Collected data
———

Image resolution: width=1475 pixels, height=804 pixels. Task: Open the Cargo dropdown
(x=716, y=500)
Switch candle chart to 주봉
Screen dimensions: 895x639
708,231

———

Retype the entries above exactly as they appear.

Written answer:
Image resolution: width=1475 pixels, height=804 pixels. Task: Open the Cargo dropdown
(x=716, y=500)
Switch candle chart to 주봉
Screen dimensions: 895x639
708,231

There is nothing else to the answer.